One of the girls from my online infertility support group and subsequently, my multiples group suffered the unthinkable loss of one of her infant triplets.



I remember when I first found out I was expecting triplets. A whole gamit of emotions, thoughts, and fears ran through my mind those first few weeks.



Of course the most important thing is that I was finally pregnant with a pregnancy that had an actual chance to become a live baby and make my dreams come true of becoming a parent. That first ultrasound was the first one out of oh... 10-20 ultrasounds I had had while pregnant that actually looked like a viable pregnancy!! I was so relieved to have saw and heard A heartbeat let alone 3!!
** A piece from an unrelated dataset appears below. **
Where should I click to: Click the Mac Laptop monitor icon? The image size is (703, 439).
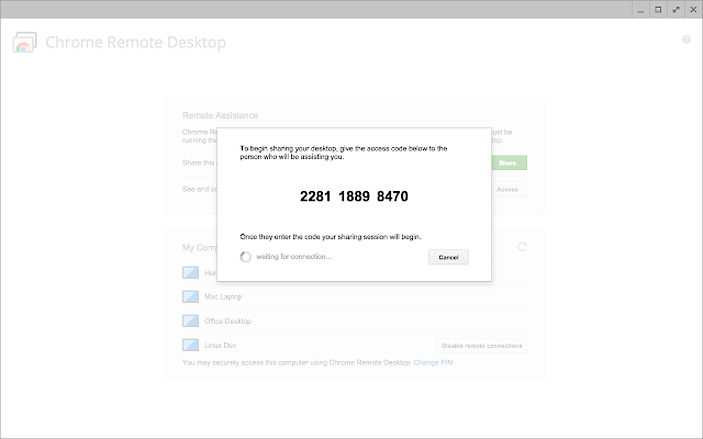point(192,296)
So of course, that was the most important thing. But as soon as that was out of the way, the next emotion to hit me was sheer panic. Obviously when you do IVF, you must prepare yourself for multiples. And Jeff and I had those discussions. When we did the transfer, we decided to let our Dr. make the choice on how many to transfer. He choose 3 for a variety of reasons. My age, the fact that I can ONLY get pregnant with IVF, and that we had just had a failed (chemical pregnancy) IVF with two blasts of the same quality that we had this time. We agree to move forward with three. He gave us a 60% chance of success with a 10% chance that all three could stick. In the end, I guess I was just meant to have triplets. Two stuck, one split into identical twins. Honestly, really honestly... I was so down, out, and depressed that I hardly expected to get one baby out of that cycle. I had no faith, no hope really. Never in a million years did I think I would end up with triplets.



So the panic. How would I get these babies safely into the world? For them and me? Then... how would we fit them into our house? Could we afford all this? So so so many questions and worries. Hell.. I even had sleepless nights thinking about how the hell I was going to find three names I liked!



Of course we know how my story turned out. Aside from two hospitalizations totally 3 weeks, about 5 extra trips to Labor and delivery, birth at 33 and half weeks. My babies are perfect. And perfectly healthy. I came out of the delivery worse than they did! LOL



So.. why me? How did I get so lucky? I guess it's just one of those questions I will never know the answer to and that's ok. I can't question. I've definitely had my share of shit in this life and I can't question that either.



My only hope for the other triplet family is that they know only joy from here on out. It's time. They deserve it. Enough already. I hope that their other two babies continue to thrive and come home with their parents where they belong. That in time, they can ease the pain they feel now. They'll never forget the lost baby of course and even though there are two here on earth, they'll always be triplets. I can't imagine my trio minus one and I am sure they will always feel that way too. But honestly.. enough already. It's time for this family to have happiness.

1 comment:

Anonymous said...

Thankful is a great title....you have truly been blessed with 3 little miracles. Glad to read now much you are loving being their mom.